Niemieckiej kanclerz będzie brakować wsparcia prezydenta Joachima Gaucka. / Fot. Boris Roessler / POOL / AFP / EAST NEWS
Niemieckiej kanclerz będzie brakować wsparcia prezydenta Joachima Gaucka. / Fot. Boris Roessler / POOL / AFP / EAST NEWS

W roli prezydenta 76-letni dziś Gauck był dla kraju szczęśliwym trafem i mało kto byłby niezadowolony, gdyby w lutym 2017 r., gdy kończy się jego kadencja, zgodził się ponownie kandydować. Ponieważ prezydenta wybiera Zgromadzenie Federalne (tj. członkowie Bundestagu i przedstawiciele landów) i ponieważ Gauck cieszy się wielką popularnością, byłaby to formalność. Ale w minionym tygodniu ogłosił on, że nie będzie zabiegać o reelekcję – z powodu wieku.

Poszukiwanie jego następcy nie będzie łatwe. Gauck wysoko ustawił poprzeczkę: łączył takie pojęcia oraz wartości jak wolność i odpowiedzialność, wiara i rozum, indywidualizm i wspólnotowość.

Ten wschodnioniemiecki pastor, uczestnik rewolucji 1989 r., a potem założyciel niemieckiego odpowiednika polskiego IPN-u uosabiał godność, charyzmę i siłę słowa. Także to ostatnie jest nie bez znaczenia w sytuacji, gdy, pełniąc funkcję reprezentacyjną, prezydent Niemiec może wpływać na rzeczywistość głównie poprzez swoje wystąpienia.

Gry wokół prezydentury

Zamiast zatwierdzenia Gaucka na kolejnych pięć lat, będą więc wybory, poprzedzone żmudnym szukaniem kandydatów i budowaniem większości, która ich poprze. Większości, która może odpowiadać aktualnemu podziałowi na obóz rządzący (chadecko-socjaldemokratyczną Wielką Koalicję) i opozycję – ale nie musi.

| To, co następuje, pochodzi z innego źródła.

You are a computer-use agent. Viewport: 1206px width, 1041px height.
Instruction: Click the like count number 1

A wszystko to musi zostać sfinalizowane w lutym 2017 r., wtedy Zgromadzenie Federalne dokona wyboru. Tymczasem to data delikatna, bo pół roku później, jesienią, przypadają wybory do Bundestagu. Tym samym kwestia uregulowania następstwa Gaucka staje się nieoficjalnym otwarciem kampanii i wstępną decyzją o przyszłości rządu Angeli Merkel. Dla pani kanclerz i zarazem przewodniczącej CDU, a także dla szefów innych partii, już teraz zaczyna się więc gra o władzę. Przeforsowanie kandydata na najwyższy urząd zawsze należało do trudnych prób sił w Niemczech. Ten, kto akurat rządził, ale komu nie udawało się znaleźć większości dla swego nominata, musiał nieuchronnie konfrontować się z pytaniami – o siłę swego przywództwa i taktyczne umiejętności. A sformowanie większości, która wybrała prezydenta, interpretowano jako sygnał dla możliwej przyszłej koalicji rządowej.

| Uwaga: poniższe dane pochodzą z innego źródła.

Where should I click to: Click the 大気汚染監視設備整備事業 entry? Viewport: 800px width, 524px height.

Dziś Merkel ma kilka możliwości. Może posłać w bój kandydata związanego z chadecją lub kogoś ponadpartyjnego. Ktoś z szeregów chadecji byłby zdany na poparcie socjaldemokratów z SPD lub opozycyjnych Zielonych. Tymczasem SPD wystawi zapewne własnego kandydata, a Zieloni długo jeszcze nie będą chcieli się wiążąco opowiedzieć. Nominowanie kogoś ponadpartyjnego byłoby więc obarczone mniejszym ryzykiem.

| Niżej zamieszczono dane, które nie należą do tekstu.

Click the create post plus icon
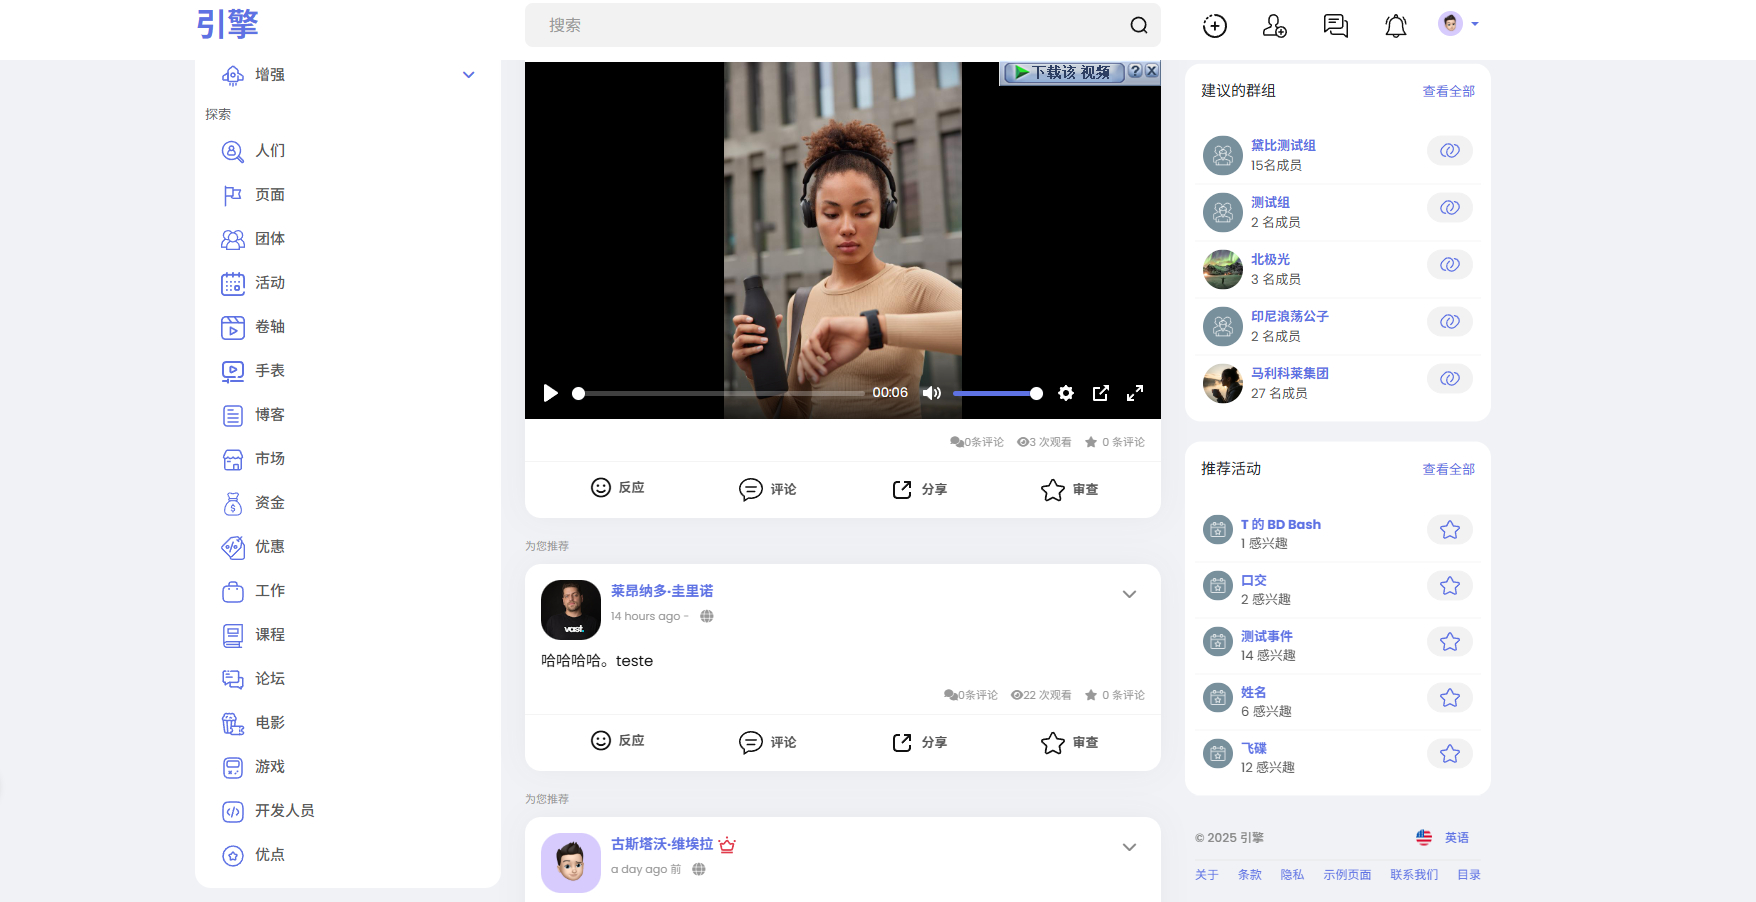This screenshot has width=1756, height=902. (1214, 26)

W swej długiej karierze jako szefowa CDU i rządu, Merkel – przywykła do sukcesów – nie miała jednak szczęśliwej ręki, gdy przychodziło obsadzać urząd prezydenta. Wprawdzie jej dwaj pierwsi nominaci – Horst Köhler i Christian Wulff – zostali wybrani, ale obaj złożyli dymisje przed czasem. Ekonomista Köhler, gdyż czuł się nie dość wspierany przez Merkel w sytuacjach konfliktowych, a chadecki polityk Wulff z powodu zarzutów, iż przyjmował dwuznaczne prezenty. Z kolei tak popularny dziś Gauck początkowo wcale nie był u Merkel wysoko notowany; bardziej był kandydatem liberałów (FDP) i Zielonych. Były pastor okazał się zaś wyborem niezwykle trafionym – także dla Merkel.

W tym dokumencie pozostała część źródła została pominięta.